Zhang Xuandong, Yan Bingqian, Jiang Zhou, Luo Yujia
Department of NICU, Sir Run Run Shaw Hospital, Zhejiang University School of Medicine, Hangzhou 310016, China.
Int J Mol Sci. 2025 Mar 31;26(7):3230. doi: 10.3390/ijms26073230.

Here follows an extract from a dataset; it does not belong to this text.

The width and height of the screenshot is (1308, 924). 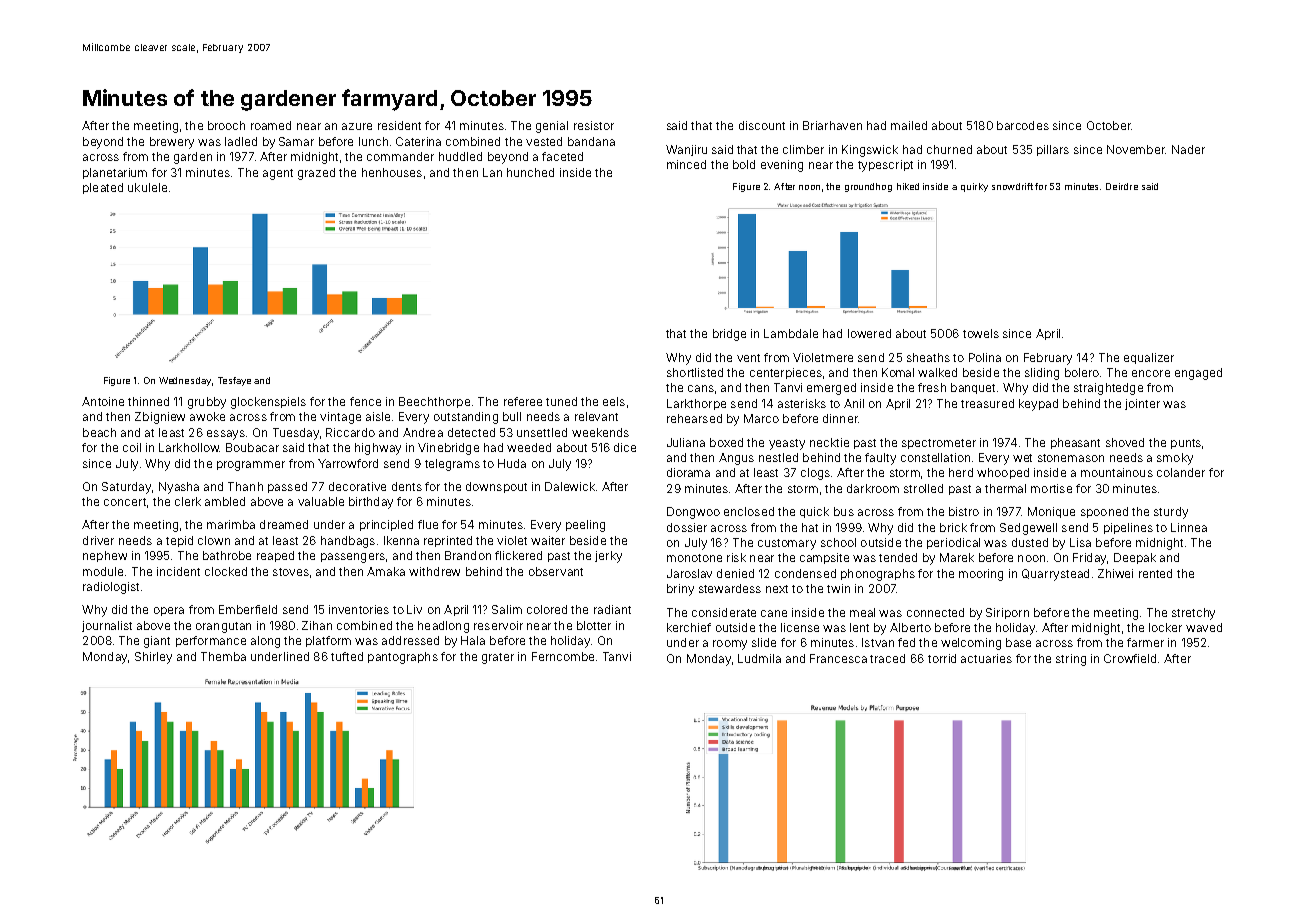 What do you see at coordinates (153, 658) in the screenshot?
I see `Shirley` at bounding box center [153, 658].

Neutrophil extracellular traps (NETs) play a key role in the development of bronchopulmonary dysplasia (BPD), yet their molecular mechanisms in contributing to BPD remain unexplored. Using the GSE32472 dataset, which includes 100 blood samples from postnatal day 28, we conducted comprehensive bioinformatics analyses to identify differentially expressed genes (DEGs) and construct gene modules. We identified 86 DEGs, which were enriched in immune and inflammatory pathways, including NET formation. Weighted gene co-expression network analysis (WGCNA) revealed a key gene module associated with BPD. By intersecting 69 NET-related genes (NRGs), 149 module genes, and 86 DEGs, we identified 12 differentially expressed NET-related genes (DENRGs). Immune infiltration analysis revealed an increase in neutrophils, dendritic cells, and macrophages in BPD patients. Machine learning models (LASSO, SVM-RFE, and RF) identified 5 upregulated biomarkers-MMP9, Siglec-5, DYSF, MGAM, and S100A12-showing potential as diagnostic biomarkers for BPD. Validation using nomogram, ROC curves, and qRT-PCR confirmed the diagnostic accuracy of these biomarkers. Clinical data analysis showed that Siglec-5 was most strongly correlated with BPD severity, while DYSF correlated with the grade of retinopathy of prematurity (ROP) and its laser treatment. Clustering analysis revealed two distinct BPD subtypes with different immune microenvironment profiles. Drug-gene interaction analysis identified potential inhibitors targeting MGAM and MMP9. In conclusion, the study identifies five NET-related biomarkers as reliable diagnostic tools for BPD, with their upregulation and association with disease severity and complications, such as ROP, highlighting their clinical relevance and potential for advancing BPD diagnostics and treatment.
中性粒细胞胞外陷阱(NETs)在支气管肺发育不良(BPD)的发展中起关键作用,但其促成BPD的分子机制仍未被探索。利用包含出生后第28天的100份血液样本的GSE32472数据集,我们进行了全面的生物信息学分析,以识别差异表达基因(DEGs)并构建基因模块。我们鉴定出86个DEGs,它们富集于免疫和炎症途径,包括NET形成。加权基因共表达网络分析(WGCNA)揭示了一个与BPD相关的关键基因模块。通过将69个NET相关基因(NRGs)、149个模块基因和86个DEGs进行交叉分析,我们鉴定出12个差异表达的NET相关基因(DENRGs)。免疫浸润分析显示BPD患者的中性粒细胞、树突状细胞和巨噬细胞增加。机器学习模型(LASSO、SVM-RFE和RF)识别出5个上调的生物标志物——MMP9、Siglec-5、DYSF、MGAM和S100A12——显示出作为BPD诊断生物标志物的潜力。使用列线图、ROC曲线和qRT-PCR进行验证证实了这些生物标志物的诊断准确性。临床数据分析表明,Siglec-5与BPD严重程度的相关性最强,而DYSF与早产儿视网膜病变(ROP)的分级及其激光治疗相关。聚类分析揭示了具有不同免疫微环境特征的两种不同的BPD亚型。药物-基因相互作用分析确定了靶向MGAM和MMP9的潜在抑制剂。总之,该研究确定了五个与NET相关的生物标志物作为BPD可靠的诊断工具,它们的上调以及与疾病严重程度和并发症(如ROP)的关联,突出了它们的临床相关性以及推进BPD诊断和治疗的潜力。